Such is the case in Marianne Maili’s latest book, “I am Home,” which explores what home means to the narrator as she returns to “the cradle of her civilization in Key West, Iowa,” after almost a quarter century abroad.
Written in short, poetic chapters, the book touches on a number of universal themes, including “love, loss, what home means, what it’s like to go away and come back, being with aging and dying parents, motherhood, personhood, and womanhood,” Maili explained.
“It can be read as a sort of love letter to family and community in that beloved part of northeast Iowa,” she said.
A Key West native herself, Maili has lived abroad for many years, first for her career as an international model, and then as an academic, receiving her Ph.D. from the University of Barcelona. She currently lives in Spain and is at work on her next book.
The book “I am Home,” initially began as an imagined conversation with an unknown reader, “someone I imagined sitting down with each day for an intimate chat.”
“The goal at first was to turn grief into art. I was going through difficulty and a friend urged me to write about it with my humor. I wasn’t sure where to start and another friend suggested I start with the now. So each day I sat down as if for a chat with the reader and wrote about what was going on in that now, and then went back a bit in the past, in a sort of ‘where were we?’ moment, following the story of how a person makes a choice to return to where they started in life and the consequences and choices that follow that one.”

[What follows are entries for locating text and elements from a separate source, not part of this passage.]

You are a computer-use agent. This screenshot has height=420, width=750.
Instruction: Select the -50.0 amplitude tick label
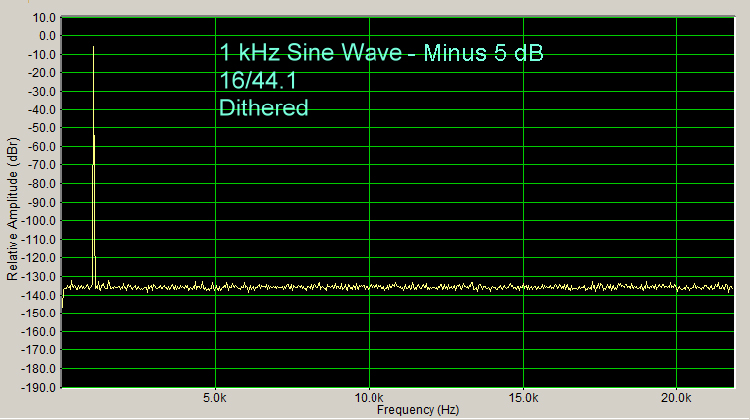(x=43, y=129)
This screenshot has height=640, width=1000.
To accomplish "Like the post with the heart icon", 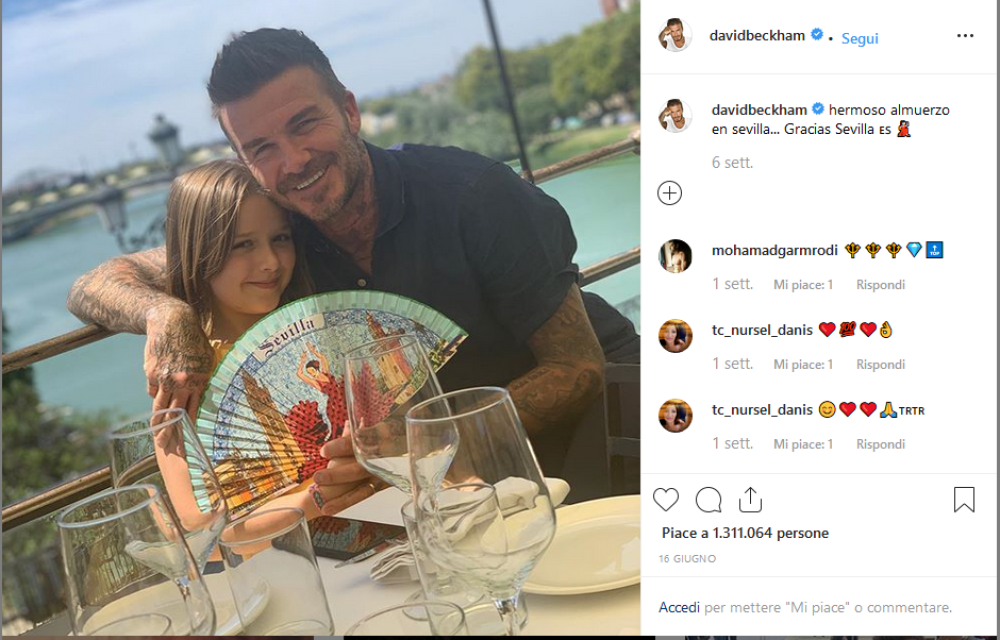I will (666, 500).
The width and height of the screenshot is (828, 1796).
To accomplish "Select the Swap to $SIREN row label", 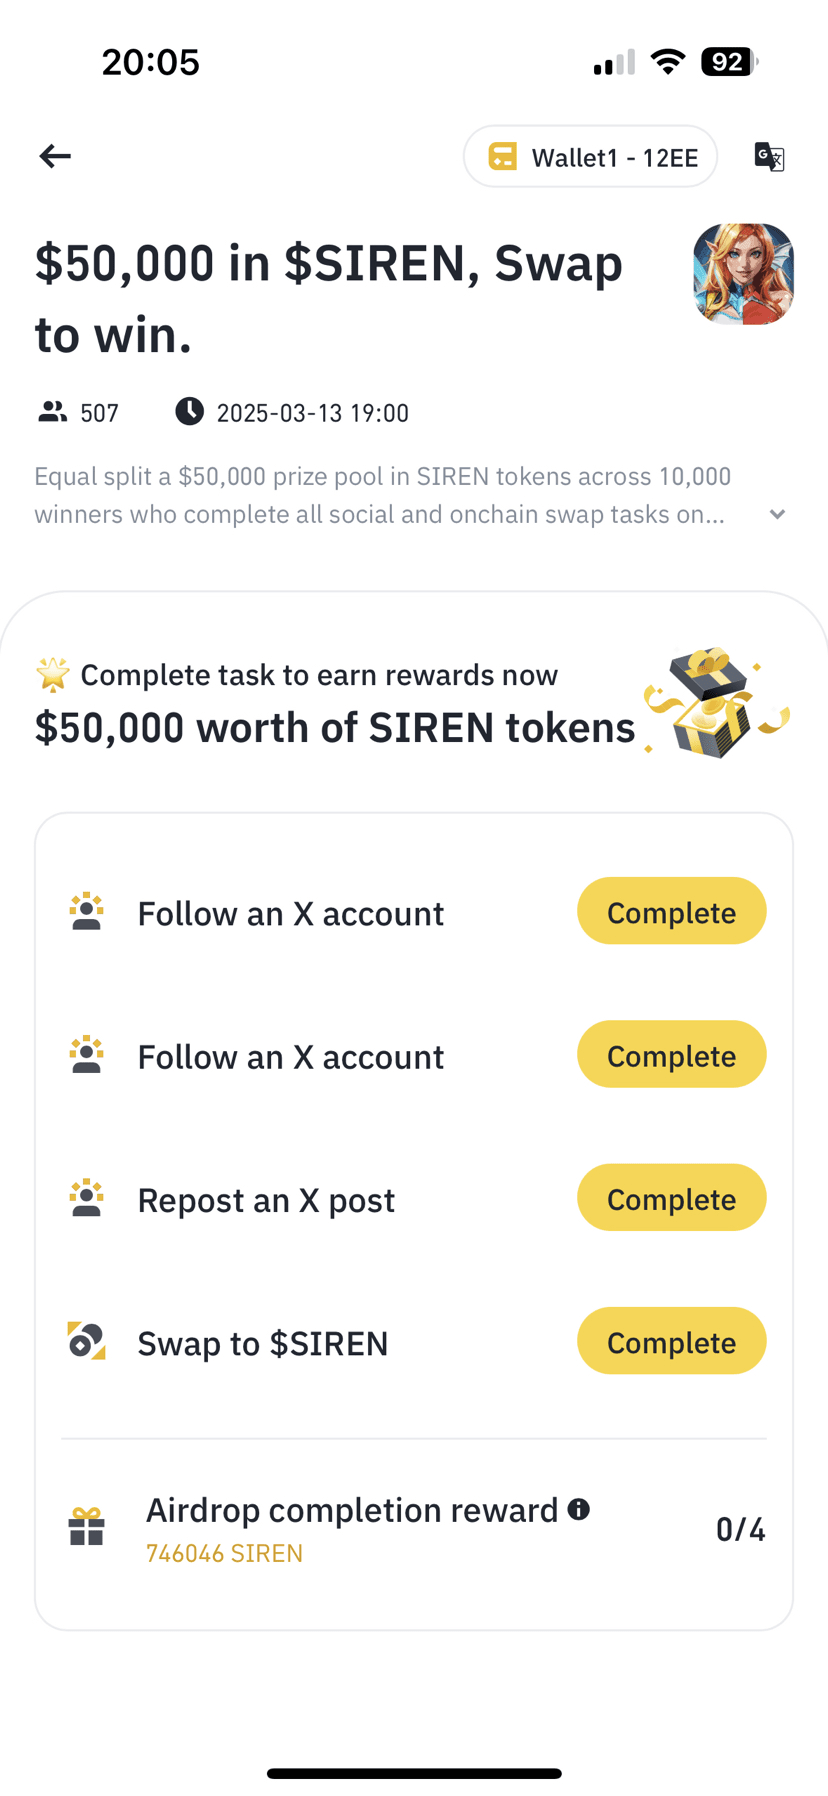I will tap(263, 1343).
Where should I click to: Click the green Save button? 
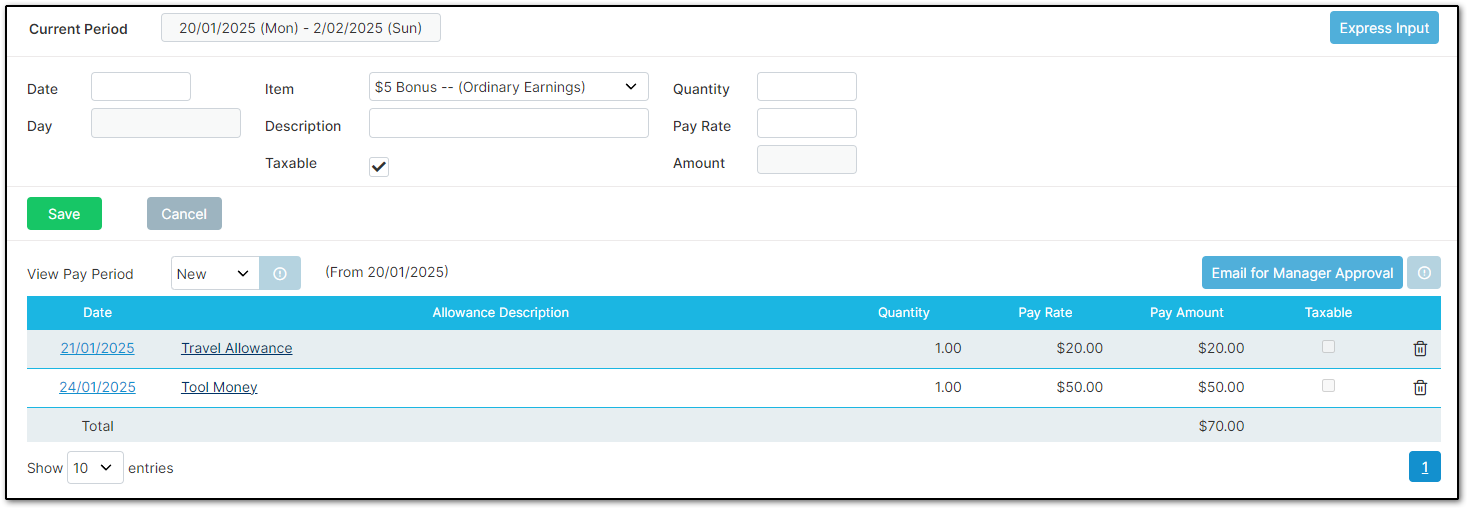tap(64, 214)
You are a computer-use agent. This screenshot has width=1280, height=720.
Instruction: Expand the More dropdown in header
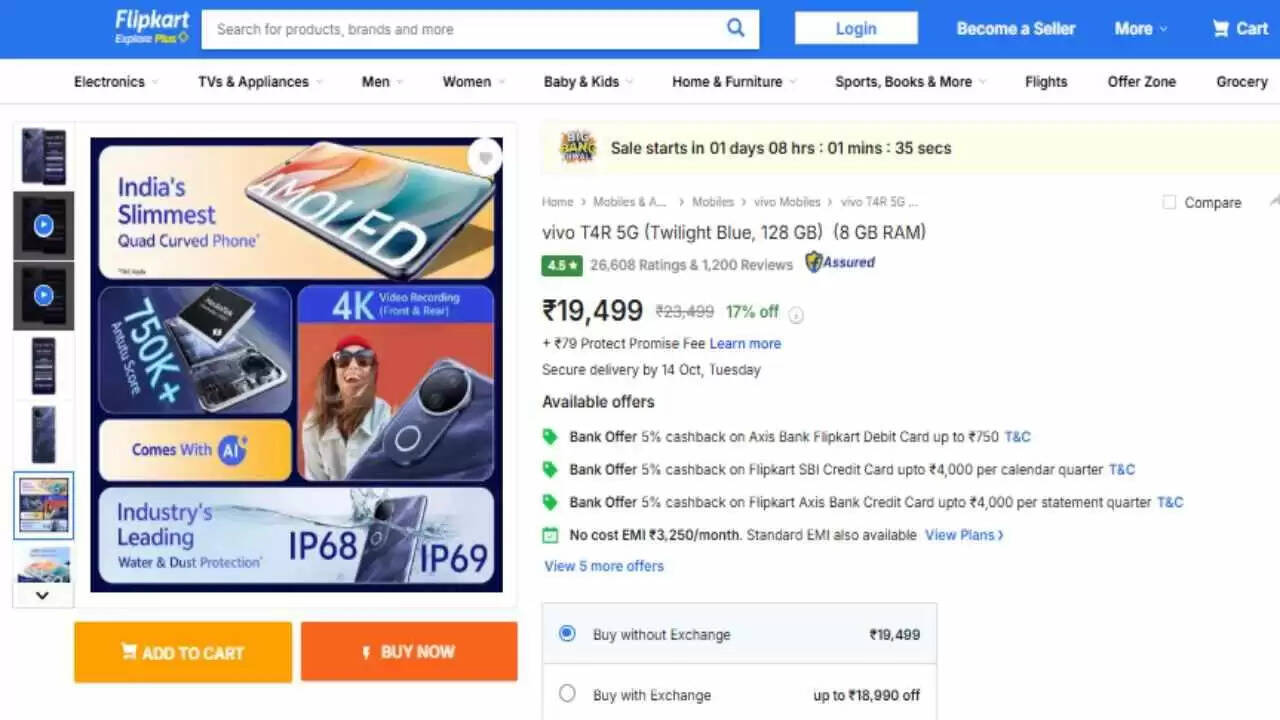1140,29
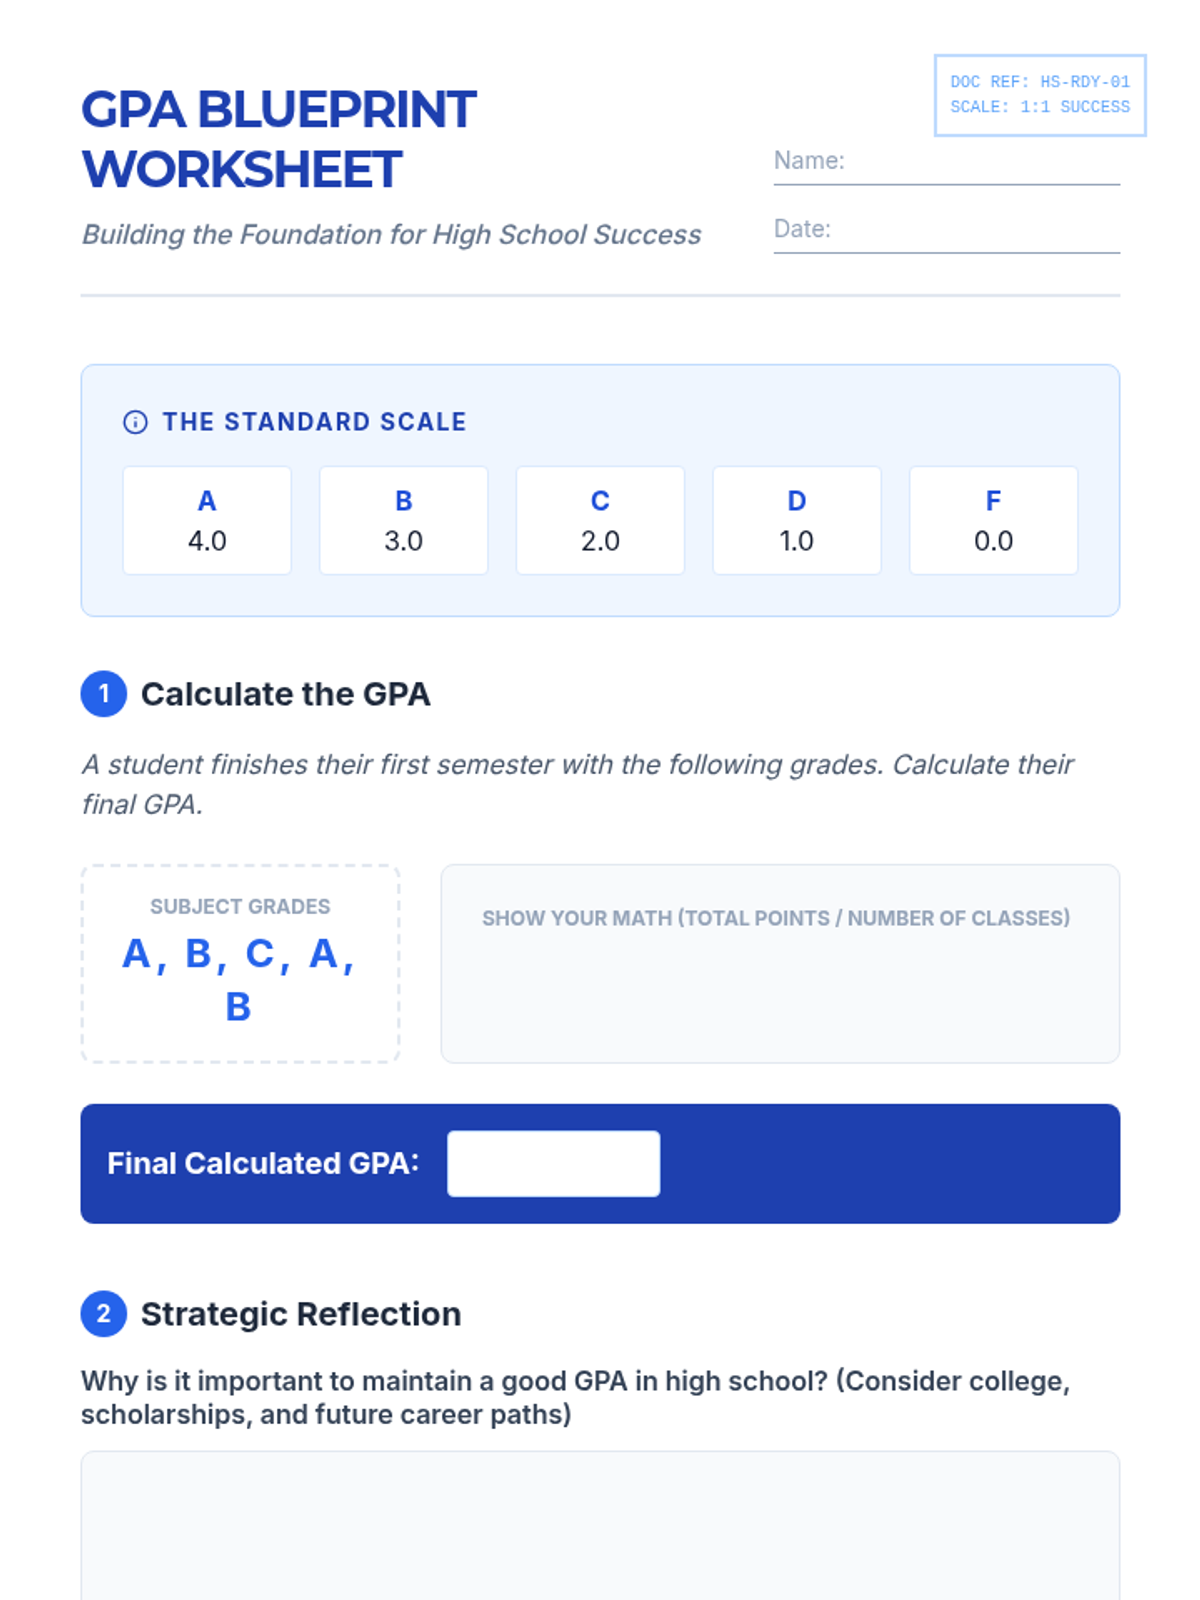1200x1600 pixels.
Task: Click the Final Calculated GPA label
Action: click(x=263, y=1164)
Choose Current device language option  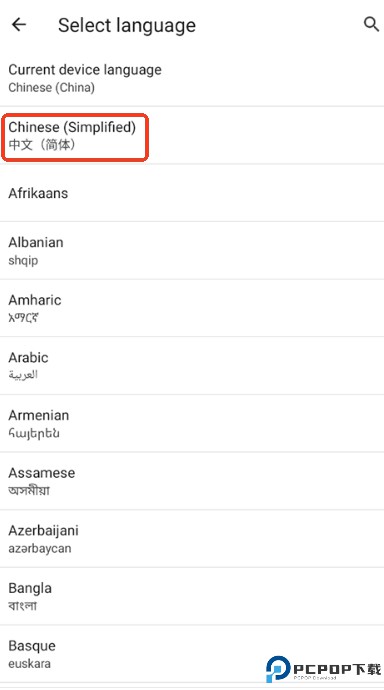(x=192, y=78)
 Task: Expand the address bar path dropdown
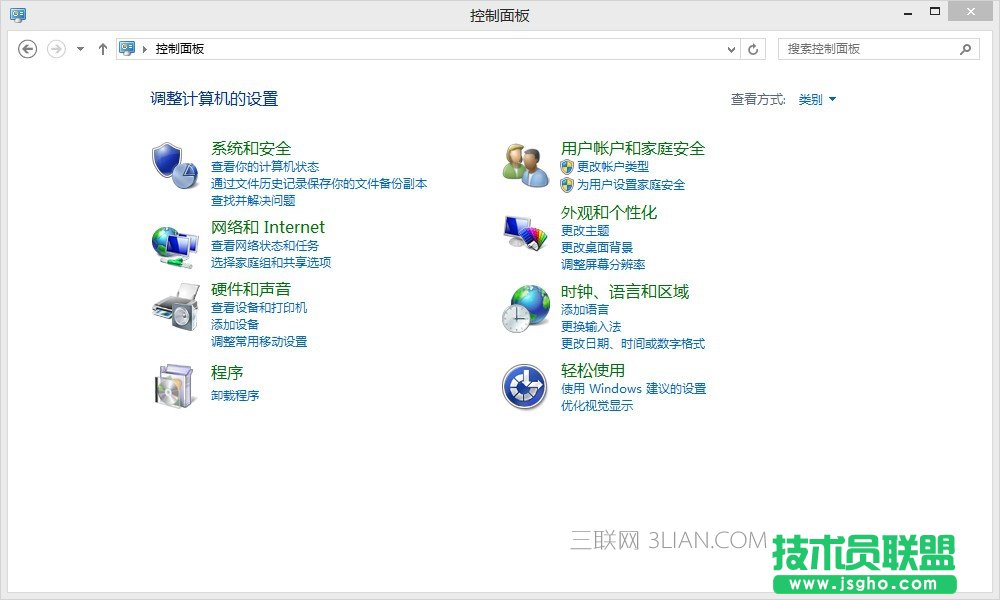click(731, 48)
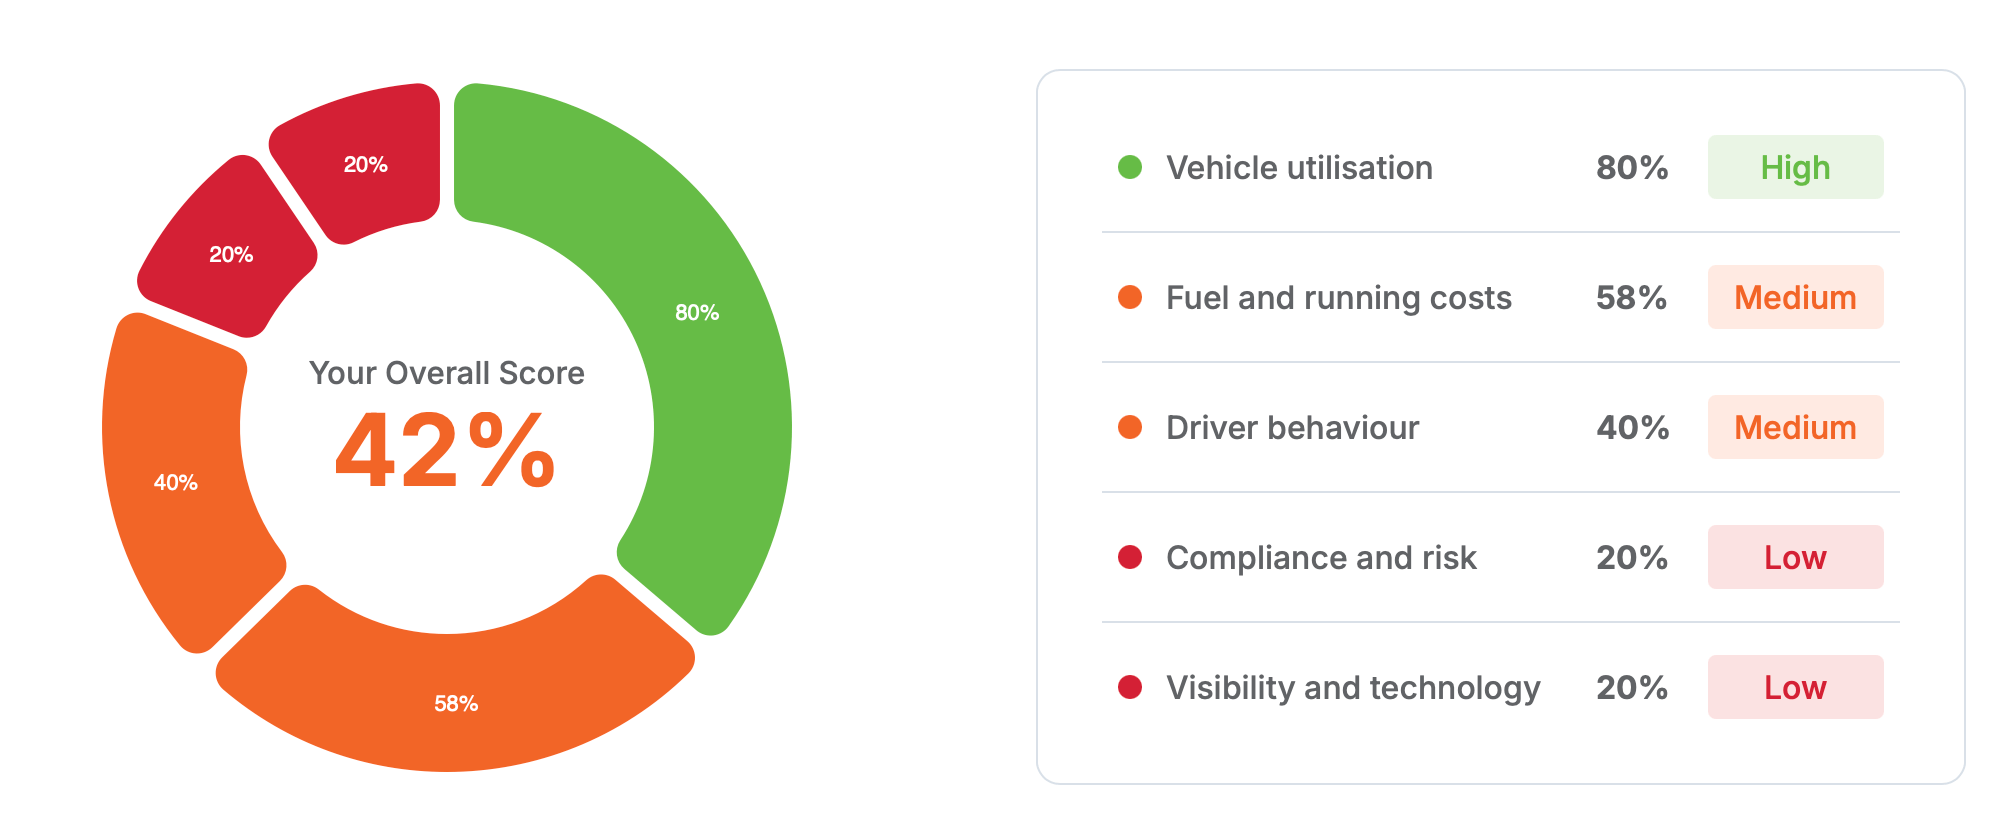The width and height of the screenshot is (2004, 822).
Task: Click the Low badge for Compliance and risk
Action: click(1795, 557)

“The brief chapters turn to different moments in life in different times and places, so the book can be picked up and read from any point, while the whole of it tells a bigger story.”
While “I am Home” is certainly inspired by her own life, Maili wrote the book in such a way that “readers can easily imagine themselves in this story with the narrator.”
One way she did this is by making a small, powerful shift in her writing: she refers to characters by their relationship to the narrator (“a friend,” or “dad”) instead of by name.
“Just saying ‘dad’ evokes a lot in a person,” Maili explained. “More than, say, ‘my dad.’ Then it becomes something that (readers) can’t get as close to.”
By making this stylistic choice, Maili hopes readers can easily become part of the story, bringing their own characters — and memories — to the reading experience.
And while the narrative is universal, Maili grounds the work in geographic specifics, something readers from Eastern Iowa will particularly enjoy.
“Though I didn’t give people names, places got their names. It opens in Paris, it moves to Iceland, then it’s in Iowa. Dubuque, Iowa, is on the page, Key West, Iowa, is on the page …. The Mines of Spain, Swiss Valley Park, the Mississippi River plays a big part in it — a lot of key moments happen along the river.”
All told, “I am Home” reminds readers to savor the small moments in life as well as the large events.
“The book is about the wideness of love and how it changes us and helps us become more of who we are at the same time. How loving and being loved helps to free us into becoming ourselves.”